* Your objective: If a line in the records below contains the word "purple", copy it out.
──────── Available records ────────
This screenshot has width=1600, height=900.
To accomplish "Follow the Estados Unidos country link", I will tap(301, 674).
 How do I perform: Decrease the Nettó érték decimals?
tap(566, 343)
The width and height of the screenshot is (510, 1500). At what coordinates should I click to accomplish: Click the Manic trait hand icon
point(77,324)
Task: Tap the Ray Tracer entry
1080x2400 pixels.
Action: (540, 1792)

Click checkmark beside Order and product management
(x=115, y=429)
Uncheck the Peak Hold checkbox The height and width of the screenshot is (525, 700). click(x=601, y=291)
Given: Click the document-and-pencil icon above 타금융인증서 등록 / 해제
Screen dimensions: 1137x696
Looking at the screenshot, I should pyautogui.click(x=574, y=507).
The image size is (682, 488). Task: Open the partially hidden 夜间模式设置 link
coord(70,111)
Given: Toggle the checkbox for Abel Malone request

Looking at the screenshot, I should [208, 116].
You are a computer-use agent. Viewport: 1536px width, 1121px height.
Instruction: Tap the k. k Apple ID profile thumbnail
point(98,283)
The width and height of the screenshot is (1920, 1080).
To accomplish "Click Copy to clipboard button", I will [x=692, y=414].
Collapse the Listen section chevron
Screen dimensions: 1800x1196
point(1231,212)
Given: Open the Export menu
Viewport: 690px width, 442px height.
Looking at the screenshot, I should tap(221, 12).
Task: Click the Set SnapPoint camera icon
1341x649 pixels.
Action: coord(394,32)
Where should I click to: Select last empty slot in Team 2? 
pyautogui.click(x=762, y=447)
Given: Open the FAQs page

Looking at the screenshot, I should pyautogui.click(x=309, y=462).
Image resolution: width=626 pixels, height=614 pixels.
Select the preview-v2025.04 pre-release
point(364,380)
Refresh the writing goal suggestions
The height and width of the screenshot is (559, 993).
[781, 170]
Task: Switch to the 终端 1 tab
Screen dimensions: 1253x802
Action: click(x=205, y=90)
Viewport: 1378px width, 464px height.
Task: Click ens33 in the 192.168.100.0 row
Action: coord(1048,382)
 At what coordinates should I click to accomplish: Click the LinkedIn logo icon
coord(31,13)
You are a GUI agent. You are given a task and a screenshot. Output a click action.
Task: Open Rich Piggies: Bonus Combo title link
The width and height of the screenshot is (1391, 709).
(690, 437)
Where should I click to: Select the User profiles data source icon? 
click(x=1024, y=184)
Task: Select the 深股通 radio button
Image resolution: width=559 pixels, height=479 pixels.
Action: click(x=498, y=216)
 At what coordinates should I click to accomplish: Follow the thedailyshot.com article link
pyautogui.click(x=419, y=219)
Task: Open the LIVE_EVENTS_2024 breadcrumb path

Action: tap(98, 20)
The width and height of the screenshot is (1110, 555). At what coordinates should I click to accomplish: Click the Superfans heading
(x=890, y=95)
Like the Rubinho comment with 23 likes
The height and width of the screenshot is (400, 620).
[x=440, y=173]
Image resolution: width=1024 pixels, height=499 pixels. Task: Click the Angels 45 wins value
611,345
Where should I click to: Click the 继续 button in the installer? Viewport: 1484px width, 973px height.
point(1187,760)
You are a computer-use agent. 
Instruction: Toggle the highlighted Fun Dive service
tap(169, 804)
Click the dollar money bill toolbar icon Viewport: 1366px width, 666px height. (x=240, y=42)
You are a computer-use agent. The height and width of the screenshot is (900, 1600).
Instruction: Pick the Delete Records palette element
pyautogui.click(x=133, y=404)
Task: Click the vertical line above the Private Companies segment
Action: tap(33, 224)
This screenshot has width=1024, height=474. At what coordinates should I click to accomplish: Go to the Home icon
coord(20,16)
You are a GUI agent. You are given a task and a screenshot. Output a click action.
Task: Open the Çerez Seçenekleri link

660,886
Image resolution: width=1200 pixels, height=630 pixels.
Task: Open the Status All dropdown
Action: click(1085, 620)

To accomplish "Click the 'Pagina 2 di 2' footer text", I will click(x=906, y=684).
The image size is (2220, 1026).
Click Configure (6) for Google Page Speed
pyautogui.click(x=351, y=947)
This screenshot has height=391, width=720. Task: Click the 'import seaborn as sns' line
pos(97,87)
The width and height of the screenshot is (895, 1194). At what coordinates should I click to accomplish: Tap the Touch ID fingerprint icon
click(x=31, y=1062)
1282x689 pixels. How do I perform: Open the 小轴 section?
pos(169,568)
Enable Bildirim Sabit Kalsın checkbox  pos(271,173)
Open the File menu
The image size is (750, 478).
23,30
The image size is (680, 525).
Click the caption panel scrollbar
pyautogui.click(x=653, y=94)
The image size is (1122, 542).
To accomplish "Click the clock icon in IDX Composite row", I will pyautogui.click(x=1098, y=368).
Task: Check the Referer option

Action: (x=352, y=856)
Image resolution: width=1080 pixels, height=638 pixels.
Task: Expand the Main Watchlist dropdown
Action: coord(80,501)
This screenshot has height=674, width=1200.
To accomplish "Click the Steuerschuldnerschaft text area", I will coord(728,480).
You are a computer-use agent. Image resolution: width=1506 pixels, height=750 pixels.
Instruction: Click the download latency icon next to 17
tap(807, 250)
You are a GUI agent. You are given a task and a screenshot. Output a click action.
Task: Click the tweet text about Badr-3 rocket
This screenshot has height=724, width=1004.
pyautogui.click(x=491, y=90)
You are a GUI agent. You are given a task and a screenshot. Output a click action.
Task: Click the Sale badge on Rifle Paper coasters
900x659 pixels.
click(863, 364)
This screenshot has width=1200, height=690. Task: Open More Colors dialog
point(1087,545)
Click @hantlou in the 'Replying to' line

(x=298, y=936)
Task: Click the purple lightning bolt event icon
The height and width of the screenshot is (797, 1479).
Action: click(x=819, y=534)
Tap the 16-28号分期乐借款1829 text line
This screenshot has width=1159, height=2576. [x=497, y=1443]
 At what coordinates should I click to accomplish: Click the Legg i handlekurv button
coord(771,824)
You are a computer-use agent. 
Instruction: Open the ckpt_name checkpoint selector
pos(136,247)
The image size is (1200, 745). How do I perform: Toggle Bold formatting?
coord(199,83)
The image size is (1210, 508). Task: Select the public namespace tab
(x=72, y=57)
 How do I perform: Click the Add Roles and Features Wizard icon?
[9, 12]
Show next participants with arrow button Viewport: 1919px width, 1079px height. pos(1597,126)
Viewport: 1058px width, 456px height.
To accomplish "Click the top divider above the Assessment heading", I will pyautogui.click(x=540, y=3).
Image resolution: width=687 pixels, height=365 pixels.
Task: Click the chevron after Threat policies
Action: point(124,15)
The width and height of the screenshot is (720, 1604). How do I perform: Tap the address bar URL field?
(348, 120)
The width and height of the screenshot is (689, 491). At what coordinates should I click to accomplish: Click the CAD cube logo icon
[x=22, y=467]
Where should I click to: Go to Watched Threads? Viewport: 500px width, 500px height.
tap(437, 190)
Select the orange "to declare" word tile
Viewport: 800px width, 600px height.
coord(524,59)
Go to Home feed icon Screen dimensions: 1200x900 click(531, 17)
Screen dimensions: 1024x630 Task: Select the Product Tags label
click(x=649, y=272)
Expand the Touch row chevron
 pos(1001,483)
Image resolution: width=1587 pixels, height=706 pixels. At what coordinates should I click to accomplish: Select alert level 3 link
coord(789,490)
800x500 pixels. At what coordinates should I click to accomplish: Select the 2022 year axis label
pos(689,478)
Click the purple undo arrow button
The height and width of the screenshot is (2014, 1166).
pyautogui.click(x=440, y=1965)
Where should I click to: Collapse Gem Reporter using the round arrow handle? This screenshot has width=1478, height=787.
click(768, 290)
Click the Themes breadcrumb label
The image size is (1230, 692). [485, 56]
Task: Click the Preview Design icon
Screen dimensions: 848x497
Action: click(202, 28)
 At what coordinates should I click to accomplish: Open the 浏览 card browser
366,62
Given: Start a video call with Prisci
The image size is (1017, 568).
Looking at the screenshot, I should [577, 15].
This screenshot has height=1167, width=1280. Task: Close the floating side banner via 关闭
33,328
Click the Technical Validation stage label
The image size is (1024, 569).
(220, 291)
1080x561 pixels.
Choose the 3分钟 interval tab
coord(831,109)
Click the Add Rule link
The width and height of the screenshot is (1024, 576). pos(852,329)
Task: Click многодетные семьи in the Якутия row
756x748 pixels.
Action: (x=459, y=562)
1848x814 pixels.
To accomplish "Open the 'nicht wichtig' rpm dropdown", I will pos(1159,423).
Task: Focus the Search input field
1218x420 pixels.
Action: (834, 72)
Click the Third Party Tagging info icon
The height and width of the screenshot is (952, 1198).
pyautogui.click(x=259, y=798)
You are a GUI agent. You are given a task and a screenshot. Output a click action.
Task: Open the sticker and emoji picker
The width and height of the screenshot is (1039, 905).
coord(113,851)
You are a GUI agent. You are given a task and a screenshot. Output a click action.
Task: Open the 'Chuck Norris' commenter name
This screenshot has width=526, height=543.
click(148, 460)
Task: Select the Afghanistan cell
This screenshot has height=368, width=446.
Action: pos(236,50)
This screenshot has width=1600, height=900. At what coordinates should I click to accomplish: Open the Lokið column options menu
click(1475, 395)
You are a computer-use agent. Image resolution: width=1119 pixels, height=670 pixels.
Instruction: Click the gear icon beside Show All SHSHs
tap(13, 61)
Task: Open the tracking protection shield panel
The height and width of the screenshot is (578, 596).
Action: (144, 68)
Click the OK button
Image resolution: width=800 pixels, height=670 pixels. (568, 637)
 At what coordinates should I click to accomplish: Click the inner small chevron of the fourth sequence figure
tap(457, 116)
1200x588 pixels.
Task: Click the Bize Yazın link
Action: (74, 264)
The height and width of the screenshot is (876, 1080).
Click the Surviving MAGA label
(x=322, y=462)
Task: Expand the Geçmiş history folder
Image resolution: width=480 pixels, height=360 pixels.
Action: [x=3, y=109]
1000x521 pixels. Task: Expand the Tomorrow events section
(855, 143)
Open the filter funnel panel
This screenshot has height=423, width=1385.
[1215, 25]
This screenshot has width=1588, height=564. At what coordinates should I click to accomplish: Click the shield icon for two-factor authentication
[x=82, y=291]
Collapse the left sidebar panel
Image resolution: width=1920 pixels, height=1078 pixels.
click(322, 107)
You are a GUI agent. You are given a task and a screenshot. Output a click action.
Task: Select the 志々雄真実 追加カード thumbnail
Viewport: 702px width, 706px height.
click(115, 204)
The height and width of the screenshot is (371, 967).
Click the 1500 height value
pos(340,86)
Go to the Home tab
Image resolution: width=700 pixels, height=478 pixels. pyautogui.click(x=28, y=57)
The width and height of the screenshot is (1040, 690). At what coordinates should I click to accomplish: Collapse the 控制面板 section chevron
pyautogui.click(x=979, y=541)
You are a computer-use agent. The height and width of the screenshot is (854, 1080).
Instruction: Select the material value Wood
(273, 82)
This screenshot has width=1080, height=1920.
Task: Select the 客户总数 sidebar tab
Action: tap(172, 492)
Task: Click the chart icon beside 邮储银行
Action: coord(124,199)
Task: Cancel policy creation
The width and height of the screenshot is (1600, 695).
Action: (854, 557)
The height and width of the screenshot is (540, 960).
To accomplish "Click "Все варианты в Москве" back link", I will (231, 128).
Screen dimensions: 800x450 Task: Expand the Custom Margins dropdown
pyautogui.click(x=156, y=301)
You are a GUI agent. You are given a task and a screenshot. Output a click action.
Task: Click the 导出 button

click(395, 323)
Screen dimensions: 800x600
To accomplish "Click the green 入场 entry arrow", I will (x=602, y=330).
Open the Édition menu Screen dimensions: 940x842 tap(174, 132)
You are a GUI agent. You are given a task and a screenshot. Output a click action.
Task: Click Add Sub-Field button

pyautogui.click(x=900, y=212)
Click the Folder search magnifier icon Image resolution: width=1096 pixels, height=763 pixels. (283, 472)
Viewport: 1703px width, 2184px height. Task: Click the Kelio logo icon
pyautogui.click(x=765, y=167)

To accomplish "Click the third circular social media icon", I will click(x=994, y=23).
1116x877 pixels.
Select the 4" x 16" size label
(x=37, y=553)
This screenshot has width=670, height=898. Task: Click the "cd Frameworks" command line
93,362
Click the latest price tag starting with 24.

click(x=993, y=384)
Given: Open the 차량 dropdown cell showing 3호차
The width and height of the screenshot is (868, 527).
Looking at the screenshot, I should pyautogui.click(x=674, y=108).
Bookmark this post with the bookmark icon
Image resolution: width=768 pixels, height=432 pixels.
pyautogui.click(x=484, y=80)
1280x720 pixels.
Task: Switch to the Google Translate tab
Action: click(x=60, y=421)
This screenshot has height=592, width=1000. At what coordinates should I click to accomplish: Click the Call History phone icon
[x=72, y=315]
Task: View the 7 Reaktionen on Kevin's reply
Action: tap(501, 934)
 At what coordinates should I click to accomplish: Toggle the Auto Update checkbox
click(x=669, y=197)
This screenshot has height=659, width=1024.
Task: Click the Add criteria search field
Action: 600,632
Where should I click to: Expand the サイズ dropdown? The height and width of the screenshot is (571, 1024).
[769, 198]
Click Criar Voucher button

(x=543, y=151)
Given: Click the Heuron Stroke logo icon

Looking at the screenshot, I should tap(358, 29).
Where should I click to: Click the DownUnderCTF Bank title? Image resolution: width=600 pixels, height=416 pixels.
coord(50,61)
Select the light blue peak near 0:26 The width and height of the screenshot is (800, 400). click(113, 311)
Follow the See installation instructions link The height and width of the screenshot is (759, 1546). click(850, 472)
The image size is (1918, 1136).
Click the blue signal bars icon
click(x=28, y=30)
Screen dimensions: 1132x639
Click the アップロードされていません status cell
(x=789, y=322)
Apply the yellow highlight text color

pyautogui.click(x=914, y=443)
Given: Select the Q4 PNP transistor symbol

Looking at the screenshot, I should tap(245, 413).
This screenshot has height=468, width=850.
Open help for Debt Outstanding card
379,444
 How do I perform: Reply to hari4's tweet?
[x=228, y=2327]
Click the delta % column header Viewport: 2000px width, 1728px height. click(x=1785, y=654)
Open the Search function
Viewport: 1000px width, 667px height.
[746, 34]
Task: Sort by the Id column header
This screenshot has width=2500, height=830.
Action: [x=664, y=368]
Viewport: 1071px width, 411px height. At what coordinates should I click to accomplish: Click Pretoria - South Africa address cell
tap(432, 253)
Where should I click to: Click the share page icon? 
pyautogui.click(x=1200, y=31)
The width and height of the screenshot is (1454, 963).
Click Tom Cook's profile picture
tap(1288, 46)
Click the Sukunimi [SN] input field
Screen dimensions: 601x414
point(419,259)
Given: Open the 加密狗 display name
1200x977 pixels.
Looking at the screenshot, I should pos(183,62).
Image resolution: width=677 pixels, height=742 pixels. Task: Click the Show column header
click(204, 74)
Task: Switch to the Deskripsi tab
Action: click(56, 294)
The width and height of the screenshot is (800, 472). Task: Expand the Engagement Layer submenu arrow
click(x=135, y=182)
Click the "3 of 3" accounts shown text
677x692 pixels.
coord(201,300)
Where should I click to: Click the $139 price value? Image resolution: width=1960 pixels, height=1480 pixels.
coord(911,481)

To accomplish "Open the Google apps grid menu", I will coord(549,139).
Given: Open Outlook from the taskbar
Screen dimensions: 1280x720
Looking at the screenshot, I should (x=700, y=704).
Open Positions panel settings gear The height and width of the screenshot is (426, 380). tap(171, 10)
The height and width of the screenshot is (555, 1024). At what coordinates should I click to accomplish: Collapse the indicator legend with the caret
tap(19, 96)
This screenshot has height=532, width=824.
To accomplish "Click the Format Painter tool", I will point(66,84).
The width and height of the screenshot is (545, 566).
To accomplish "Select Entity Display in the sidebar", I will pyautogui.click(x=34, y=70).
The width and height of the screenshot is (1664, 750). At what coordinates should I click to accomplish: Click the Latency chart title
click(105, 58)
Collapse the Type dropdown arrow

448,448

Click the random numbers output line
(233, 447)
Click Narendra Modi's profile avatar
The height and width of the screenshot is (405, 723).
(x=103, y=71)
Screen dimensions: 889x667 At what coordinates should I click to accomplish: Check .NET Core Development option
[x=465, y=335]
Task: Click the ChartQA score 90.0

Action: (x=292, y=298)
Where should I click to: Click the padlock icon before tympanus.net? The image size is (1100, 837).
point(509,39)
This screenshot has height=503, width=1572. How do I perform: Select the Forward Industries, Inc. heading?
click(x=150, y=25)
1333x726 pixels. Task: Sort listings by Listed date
────────
* Answer box:
Task: Click the purple lightning bolt event icon
Click the purple undo arrow button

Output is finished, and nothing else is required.